Reaction Networks¶
Summary of available nets¶
This is an incomplete summary of the nets included for use with
mesa/net. See $MESA_DIR/data/net_data/nets
for the full list.
This lists the isotopes that are included in each net, but not the
reactions.

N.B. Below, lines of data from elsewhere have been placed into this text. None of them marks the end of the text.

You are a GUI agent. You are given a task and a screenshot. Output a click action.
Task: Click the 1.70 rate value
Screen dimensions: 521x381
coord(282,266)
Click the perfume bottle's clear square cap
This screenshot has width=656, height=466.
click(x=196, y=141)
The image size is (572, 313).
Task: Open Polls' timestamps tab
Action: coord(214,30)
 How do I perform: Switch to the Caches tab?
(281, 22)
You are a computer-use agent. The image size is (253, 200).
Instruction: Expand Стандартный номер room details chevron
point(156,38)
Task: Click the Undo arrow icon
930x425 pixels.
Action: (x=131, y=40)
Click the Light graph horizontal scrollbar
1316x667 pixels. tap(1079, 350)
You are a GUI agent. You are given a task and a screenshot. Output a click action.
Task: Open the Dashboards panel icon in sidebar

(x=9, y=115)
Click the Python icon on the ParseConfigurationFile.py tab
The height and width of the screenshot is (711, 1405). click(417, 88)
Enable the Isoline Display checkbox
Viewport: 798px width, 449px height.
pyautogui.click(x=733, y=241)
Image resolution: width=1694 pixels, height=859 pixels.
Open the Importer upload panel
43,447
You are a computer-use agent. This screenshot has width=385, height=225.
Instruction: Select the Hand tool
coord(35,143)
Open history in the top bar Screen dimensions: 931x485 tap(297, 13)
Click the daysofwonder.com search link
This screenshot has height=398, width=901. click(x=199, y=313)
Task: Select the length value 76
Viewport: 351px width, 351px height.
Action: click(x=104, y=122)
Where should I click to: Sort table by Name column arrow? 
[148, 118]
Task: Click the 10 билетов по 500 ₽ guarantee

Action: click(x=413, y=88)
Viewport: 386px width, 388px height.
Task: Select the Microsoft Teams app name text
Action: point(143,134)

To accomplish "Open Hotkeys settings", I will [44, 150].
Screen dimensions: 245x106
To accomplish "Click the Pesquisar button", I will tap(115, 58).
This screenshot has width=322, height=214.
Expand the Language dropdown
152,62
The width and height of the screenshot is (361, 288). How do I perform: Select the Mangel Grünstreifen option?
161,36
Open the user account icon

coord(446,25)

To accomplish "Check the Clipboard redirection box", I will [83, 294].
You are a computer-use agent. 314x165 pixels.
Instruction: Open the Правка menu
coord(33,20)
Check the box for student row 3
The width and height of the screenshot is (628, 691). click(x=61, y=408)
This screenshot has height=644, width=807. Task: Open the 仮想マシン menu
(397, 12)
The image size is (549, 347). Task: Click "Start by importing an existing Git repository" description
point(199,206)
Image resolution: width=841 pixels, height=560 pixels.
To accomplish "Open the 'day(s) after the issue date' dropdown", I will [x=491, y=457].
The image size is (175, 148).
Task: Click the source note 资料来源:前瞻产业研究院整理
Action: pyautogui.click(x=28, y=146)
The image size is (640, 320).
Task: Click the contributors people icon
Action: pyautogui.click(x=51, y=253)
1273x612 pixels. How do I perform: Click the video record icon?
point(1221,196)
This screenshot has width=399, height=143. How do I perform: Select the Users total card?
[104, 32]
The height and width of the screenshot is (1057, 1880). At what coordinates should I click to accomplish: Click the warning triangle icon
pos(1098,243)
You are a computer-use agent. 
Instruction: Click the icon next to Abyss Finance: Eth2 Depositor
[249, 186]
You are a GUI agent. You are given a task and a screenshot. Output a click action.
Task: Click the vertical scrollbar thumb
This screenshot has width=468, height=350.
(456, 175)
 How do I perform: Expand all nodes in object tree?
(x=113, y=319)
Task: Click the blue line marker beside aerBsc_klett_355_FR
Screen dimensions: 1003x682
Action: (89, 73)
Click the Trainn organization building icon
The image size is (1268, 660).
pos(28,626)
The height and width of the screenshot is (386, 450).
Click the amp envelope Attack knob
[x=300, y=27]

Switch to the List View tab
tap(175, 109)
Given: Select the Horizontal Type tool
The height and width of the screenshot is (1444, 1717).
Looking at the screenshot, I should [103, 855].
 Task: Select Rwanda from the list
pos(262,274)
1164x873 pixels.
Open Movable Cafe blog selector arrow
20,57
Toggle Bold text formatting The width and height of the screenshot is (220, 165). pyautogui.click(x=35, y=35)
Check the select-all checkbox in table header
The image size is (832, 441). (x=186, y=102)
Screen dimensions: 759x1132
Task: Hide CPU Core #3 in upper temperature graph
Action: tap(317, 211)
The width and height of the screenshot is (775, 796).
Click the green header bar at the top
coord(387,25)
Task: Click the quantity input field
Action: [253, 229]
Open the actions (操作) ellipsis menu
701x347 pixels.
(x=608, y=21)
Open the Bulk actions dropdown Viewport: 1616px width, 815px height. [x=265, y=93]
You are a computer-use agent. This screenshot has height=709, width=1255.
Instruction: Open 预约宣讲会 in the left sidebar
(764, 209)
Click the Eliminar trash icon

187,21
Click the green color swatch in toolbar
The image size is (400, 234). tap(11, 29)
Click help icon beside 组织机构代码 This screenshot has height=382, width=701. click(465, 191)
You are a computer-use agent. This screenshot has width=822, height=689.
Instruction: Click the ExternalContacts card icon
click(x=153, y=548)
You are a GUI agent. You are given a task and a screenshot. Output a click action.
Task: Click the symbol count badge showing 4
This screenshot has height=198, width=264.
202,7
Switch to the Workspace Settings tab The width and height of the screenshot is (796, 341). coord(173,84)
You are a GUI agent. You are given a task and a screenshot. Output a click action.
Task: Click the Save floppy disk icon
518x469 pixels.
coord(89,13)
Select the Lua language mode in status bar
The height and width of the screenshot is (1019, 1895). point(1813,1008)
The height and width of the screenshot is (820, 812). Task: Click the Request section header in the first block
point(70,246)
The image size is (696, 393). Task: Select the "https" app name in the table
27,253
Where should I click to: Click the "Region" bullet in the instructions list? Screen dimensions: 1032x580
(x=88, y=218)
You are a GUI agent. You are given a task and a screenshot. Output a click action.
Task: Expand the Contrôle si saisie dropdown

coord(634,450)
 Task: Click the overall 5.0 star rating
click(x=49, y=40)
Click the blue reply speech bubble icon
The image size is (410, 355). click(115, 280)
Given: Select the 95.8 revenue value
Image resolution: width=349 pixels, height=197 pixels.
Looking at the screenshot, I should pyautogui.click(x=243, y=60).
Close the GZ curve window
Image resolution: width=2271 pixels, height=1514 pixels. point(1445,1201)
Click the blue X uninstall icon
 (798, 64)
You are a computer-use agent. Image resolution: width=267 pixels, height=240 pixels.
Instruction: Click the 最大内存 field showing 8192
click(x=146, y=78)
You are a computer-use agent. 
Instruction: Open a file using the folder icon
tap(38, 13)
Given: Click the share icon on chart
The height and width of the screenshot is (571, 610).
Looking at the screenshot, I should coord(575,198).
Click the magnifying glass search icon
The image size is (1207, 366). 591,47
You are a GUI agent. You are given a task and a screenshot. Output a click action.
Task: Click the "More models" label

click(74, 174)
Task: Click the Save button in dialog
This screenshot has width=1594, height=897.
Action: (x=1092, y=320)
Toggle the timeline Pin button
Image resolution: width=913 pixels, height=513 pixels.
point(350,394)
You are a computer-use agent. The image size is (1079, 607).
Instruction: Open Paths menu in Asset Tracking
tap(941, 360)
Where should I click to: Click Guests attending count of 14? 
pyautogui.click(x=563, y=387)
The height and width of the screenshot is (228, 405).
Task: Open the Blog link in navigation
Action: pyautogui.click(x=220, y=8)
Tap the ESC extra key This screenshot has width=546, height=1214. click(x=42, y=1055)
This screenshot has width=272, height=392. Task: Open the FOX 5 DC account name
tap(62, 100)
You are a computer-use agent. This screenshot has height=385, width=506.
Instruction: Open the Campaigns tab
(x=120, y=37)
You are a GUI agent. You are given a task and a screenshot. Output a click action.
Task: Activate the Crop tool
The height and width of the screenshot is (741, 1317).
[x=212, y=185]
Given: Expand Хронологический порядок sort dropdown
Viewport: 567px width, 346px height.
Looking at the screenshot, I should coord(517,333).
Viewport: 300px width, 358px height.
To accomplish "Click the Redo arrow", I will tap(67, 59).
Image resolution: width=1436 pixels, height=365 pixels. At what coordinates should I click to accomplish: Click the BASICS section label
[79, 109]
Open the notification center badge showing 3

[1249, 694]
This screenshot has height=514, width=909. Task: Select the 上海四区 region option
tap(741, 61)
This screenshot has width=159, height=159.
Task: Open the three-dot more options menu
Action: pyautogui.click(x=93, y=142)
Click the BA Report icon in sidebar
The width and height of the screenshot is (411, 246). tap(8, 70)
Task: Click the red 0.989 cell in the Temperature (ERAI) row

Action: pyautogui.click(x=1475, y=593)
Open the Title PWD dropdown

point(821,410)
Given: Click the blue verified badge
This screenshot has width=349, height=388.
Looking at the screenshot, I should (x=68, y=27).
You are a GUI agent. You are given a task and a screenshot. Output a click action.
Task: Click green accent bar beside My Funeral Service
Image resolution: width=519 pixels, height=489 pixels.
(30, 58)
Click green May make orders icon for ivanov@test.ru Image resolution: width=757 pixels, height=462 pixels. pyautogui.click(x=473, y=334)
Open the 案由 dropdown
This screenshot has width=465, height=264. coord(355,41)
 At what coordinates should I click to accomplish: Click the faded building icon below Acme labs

To check on those, it is best to have the code list them .
In mesa/star you can do this by setting the star_job options
show_net_reactions_info = .true.
; similarly, you can get a list of
the isotopes by setting show_net_species_info = .true.
.
“no frills” hydrogen and helium burning¶
-
basic
h1, he3, he4, c12, n14, o16, ne20, mg24
Assumes T is low enough so can ignore advanced burning and hot cno issues.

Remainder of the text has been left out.